3) Lucifer makes some good points - your builder friend may well have a good life getting something like £58k gross, of which you say he only sees about half, but that's probably about him max earning potential - most graduates I know pass this mark when they have about 4 - 6 years experience, and depending on the industry will go on to much more than this.
4) As a non-graduate you may well be able to still get well paying jobs such as these manual jobs like brick laying, chippy etc, but as a graduate you'll be able to get much more interesting work, and it the end will have a much higher earning potential.
We're all of course tailored in our opinions by the background we have, and the choices we've made, so these are just my opinion, and aren't meant to be anything against what you've said as such, just the way I see it.
If you want to fly in the future - go to university, do a course you'll enjoy, but that is academic, and if you can join a UAS. You'll have 3 of the best years in your life, and won't regret any of them. In my experience.
Wee Weasley Welshman
7th Jun 2002, 17:40
Perfect PFL - You seem to have ignored the Assumptions aspect of the first part of my posting.
You want to be a pilot as soon as possible. You are going to have to pay for your own training. In which case following a vocational route is preferable.
And do not fall into the trap of thinking a degree is better than a high end City&Guilds or HNC.
These are seriously technical qualifications held in the very highest regard by industry. I have heard industry leader after leader expound the view that they would like this country move towards the German model whereby fewer people do purely academic degreed and more do apprenticeships and day release vocational study.
8th Jun 2002, 11:54
WWW, think you've parked your soapbox at the wrong street corner, mate! :D
9th Jun 2002, 13:57
As I said, our views can be made quite a lot by our own experiences, and so maybe I'm just trying to tell myself I've made the right decisions. :)

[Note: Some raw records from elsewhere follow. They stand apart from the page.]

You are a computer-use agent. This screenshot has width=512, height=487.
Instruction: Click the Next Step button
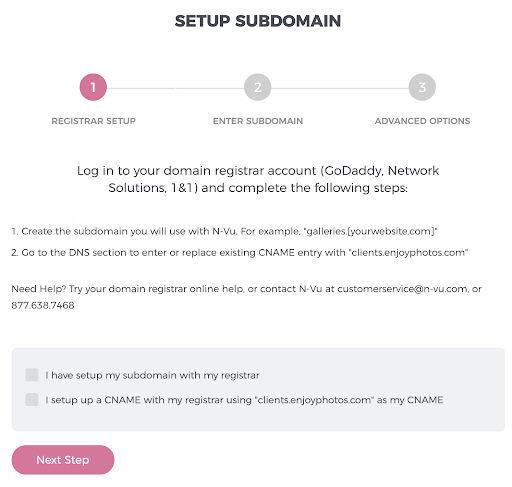click(63, 460)
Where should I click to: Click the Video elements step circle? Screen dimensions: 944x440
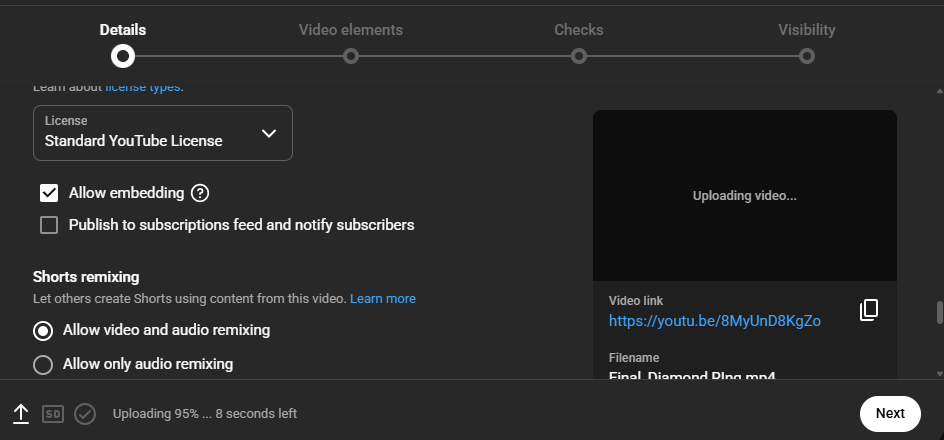click(351, 56)
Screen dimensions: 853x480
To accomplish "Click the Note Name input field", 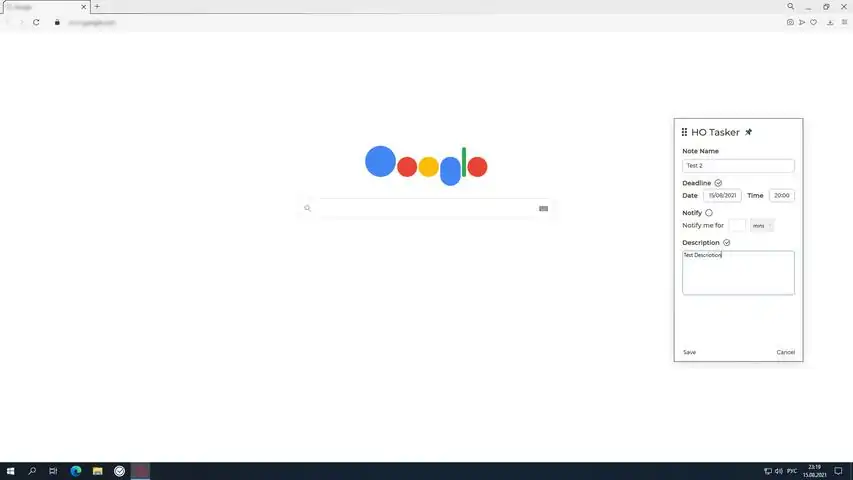I will [x=738, y=165].
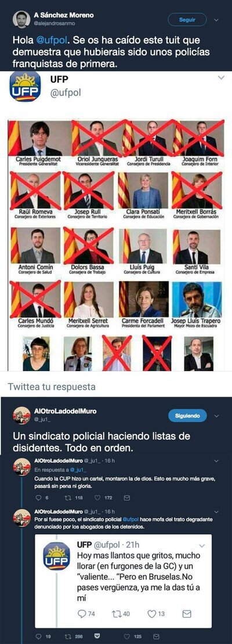Expand UFP tweet options chevron
This screenshot has height=644, width=232.
point(221,78)
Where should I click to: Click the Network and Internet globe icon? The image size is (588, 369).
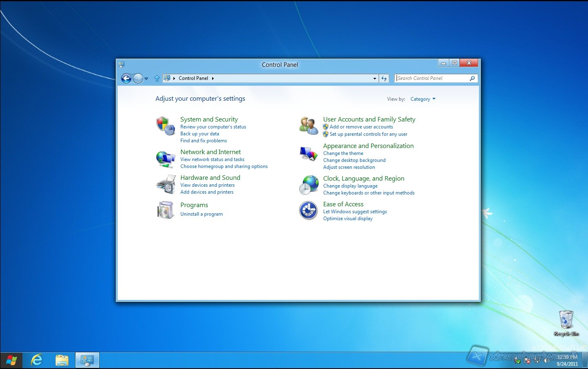[x=165, y=159]
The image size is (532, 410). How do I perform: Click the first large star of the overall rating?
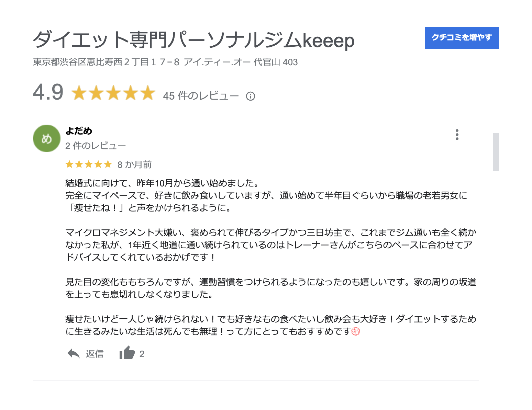(79, 93)
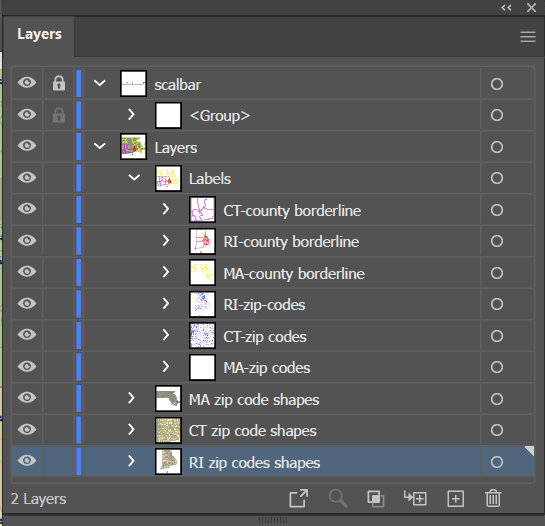Expand the RI zip codes shapes layer
The height and width of the screenshot is (526, 545).
coord(131,461)
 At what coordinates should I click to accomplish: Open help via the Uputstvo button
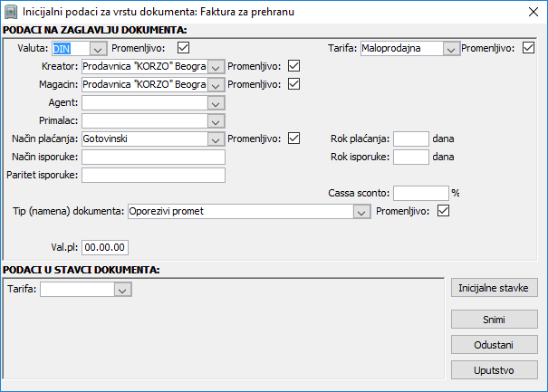pos(495,369)
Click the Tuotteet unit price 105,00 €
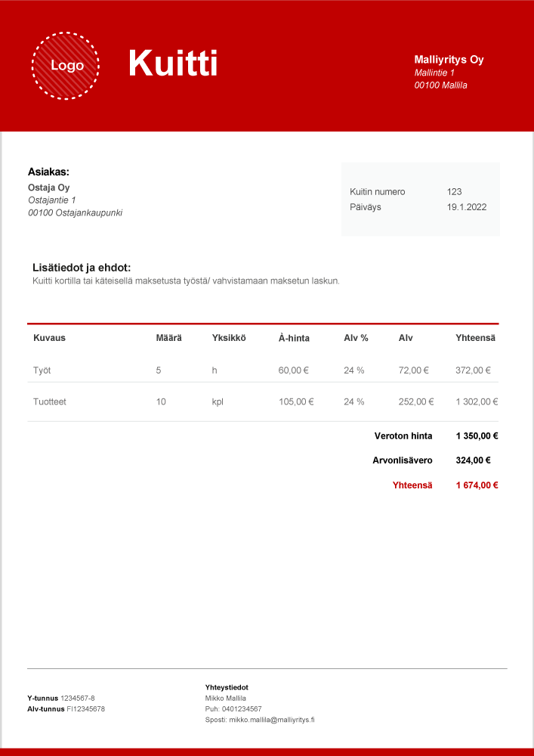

If you are determined to pay for the ATPL yourself, then you're probably correct that University is not the best route to take to achieve this. Personally I wouldn't shell out £40k + myself without a pretty certain job waiting for me at the end of it, but I know there are people out there who are willing to take that chance, and good luck to them.
9th Jun 2002, 14:36
What industries are most of your graduate friends in?
£58k gross is an excellent salary at 26-28yrs of age.
Wee Weasley Welshman
9th Jun 2002, 16:53
The old soapbox is looking bit battered I admit ;)
Just been chatting to an old schoolfriend of mine - the one who became a builder at 16. He has a sideline in putting in kitchens over weekends for £400 cash... All he has is a bag of tools, a van and a mobile...
He likes to do one a month and turns down work constantly. He then has £400 "silly money" for the next 3 weekends. :) Not forgetting he makes more in the week than I do anyway being a chippy.
£400 a weekend for putting in IKEA kitchens for people like me who barely have a screwdriver to their name. The tax man knows 'nowt naturally.
:)Thats half your ATPL exams. Thats 4 hours basic flight training. Thats your Class One medical.
:(Thats how much your first year books will cost on an Engineering degree.